Bağımlılığın yapısı prestijiyle kendini içine çeken bir durumu olduğunu belirten Prof. Dr. Ömer Faruk Akça, “Bir kişi bir bahse bağımlı olduğunda o husus giderek daha çok vaktini almaya başlar. Giderek daha çok vakti almaya başlar ve bağımlı olmaya başladığın vakit içinden çıkmak çok güç hale gelir. O yüzden bütün dünyada artık yeni normlar geliştirilmektedir. Bilhassa çocuk ve gençlerle ilgili yeni normlar oluşturulmaktadır. Bunlarla ilgili yasal düzenlemeler yapılmaktadır. Bilhassa çocuklar için, gençler için lise birinci sınıfa kadar akıllı telefon alınmaması konusunda önemli ikazlar yapılmaktadır. Yeniden toplumsal medya hesabının açılması için en az 16 yaşından sonra olmalıdır uyarısı yapılmaktadır. Yeniden mümkün olduğunca kısa müddetlerde ekrana maruz kalmanın kıymetli olduğu vurgulanmaktadır. Küçük yaşlarda bilhassa ilkokuldan evvel mümkün olduğunca az ekran müddetinin olması gerektiği önerilmektedir. İlkokuldan sonra ise şayet verilecekse şayet çok kısa müddetlerde de kısa vakitlerde verilmesi gerektiği bilgisi bulunmaktadır. Bunun yanında bilhassa depresyonun, telaş bozukluğu manasında düşünce oluşturmaması için bilhassa yeme bozuklukları, depresyon, telaş bozuklukları üzere süreçlerle yapılan araştırmalarda daima şu sonuç vurgulanmaktadır. Hem çocuklar için hem de yetişkinler için günde 2 saatten fazla ekran önemli risk oluşturmaktadır. O yüzden benim teklifim; yetişkinlerin lise çağından sonra gençlerimizin ekran müddetlerini kesinlikle günlük denetim etmeleri gerekmektedir. Bugün kaç saat ekrana maruz kaldım, kaç saat vakit geçirdim, bu saat mühleti 2 saatten fazla mı az mı zira 2 saatten sonraki her bir saatin depresyon, tasa bozuklukları, dikkatin bozulması, öbür psikopatolojiler manasında önemli riskler oluşturduğunu görmekteyiz. Mühlet ne kadar uzarsa o kadar risk altındayız. Bunu bilmek lazım” biçiminde konuştu.

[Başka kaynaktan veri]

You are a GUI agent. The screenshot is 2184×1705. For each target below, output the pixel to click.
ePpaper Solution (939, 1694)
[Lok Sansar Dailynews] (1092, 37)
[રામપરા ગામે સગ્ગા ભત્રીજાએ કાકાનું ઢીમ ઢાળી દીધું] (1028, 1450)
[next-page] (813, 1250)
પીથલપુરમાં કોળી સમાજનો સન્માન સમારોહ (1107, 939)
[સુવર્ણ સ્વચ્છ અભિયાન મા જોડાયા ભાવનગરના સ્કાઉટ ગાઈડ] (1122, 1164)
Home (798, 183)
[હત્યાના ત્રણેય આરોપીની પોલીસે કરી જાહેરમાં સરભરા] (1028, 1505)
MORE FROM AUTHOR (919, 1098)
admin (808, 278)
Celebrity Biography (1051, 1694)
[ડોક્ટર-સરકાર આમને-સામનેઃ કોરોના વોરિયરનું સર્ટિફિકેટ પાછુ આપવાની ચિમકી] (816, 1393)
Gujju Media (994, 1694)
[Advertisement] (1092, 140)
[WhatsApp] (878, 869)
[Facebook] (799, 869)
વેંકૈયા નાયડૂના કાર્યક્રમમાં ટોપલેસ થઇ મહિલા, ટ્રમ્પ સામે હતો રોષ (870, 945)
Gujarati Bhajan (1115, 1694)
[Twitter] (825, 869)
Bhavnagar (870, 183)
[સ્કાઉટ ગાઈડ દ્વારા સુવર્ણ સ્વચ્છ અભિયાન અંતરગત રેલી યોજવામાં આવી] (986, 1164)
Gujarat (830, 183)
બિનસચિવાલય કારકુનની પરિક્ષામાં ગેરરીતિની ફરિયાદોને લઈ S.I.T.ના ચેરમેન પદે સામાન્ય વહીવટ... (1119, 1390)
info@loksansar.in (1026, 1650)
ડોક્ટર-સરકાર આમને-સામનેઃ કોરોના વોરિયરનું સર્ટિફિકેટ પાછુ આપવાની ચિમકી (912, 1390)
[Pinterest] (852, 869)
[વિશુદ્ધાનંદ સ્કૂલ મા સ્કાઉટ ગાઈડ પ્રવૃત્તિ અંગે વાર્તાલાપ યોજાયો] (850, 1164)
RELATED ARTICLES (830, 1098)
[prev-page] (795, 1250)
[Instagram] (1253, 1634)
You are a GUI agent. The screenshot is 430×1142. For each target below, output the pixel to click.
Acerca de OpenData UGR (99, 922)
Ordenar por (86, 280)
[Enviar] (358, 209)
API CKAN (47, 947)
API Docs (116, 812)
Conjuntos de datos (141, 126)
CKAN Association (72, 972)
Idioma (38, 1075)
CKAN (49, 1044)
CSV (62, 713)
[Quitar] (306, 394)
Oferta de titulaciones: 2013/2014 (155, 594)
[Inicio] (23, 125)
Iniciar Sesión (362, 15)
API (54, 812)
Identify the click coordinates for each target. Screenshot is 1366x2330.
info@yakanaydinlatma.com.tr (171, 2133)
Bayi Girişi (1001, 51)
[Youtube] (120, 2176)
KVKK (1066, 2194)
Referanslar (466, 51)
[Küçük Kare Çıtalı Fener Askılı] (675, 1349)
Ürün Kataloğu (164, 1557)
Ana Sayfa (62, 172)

“NE KADAR ÇOK TOPLUMSAL MEDYAYA MARUZ KALDIYSAK, BİLHASSA ÇOCUKLAR VE GENÇLER İÇİN O KADAR RİSKİMİZ ARTIYOR”
Prof. Dr. Ömer Faruk Akça, şöyle devam etti: “Diğer yandan da bilhassa uygulama manasında hangi uygulamalarla daha çok uğraştığımız da, daha çok vakit geçirdiğimiz de çok değerli. Bilhassa depresyon, korku bozukluğu, yeme bozukluğu ile ilgili araştırmalar daima şunu söylüyor; Ne kadar çok toplumsal medyaya maruz kaldıysak, bilhassa çocuklar ve gençler için o kadar riskimiz artıyor. Yeniden çocuk ve gençlerde bilhassa oyun da büyük bir risk olarak ortaya çıkıyor ancak oyundaki riskler daha çok dikkat dağınıklığı lehine görülüyor. Lakin depresyon, telaş bozukluğu, uyku bozuklukları manasında toplumsal medya bağımlılığının çok kıymetli olduğunu söyleyebiliriz.”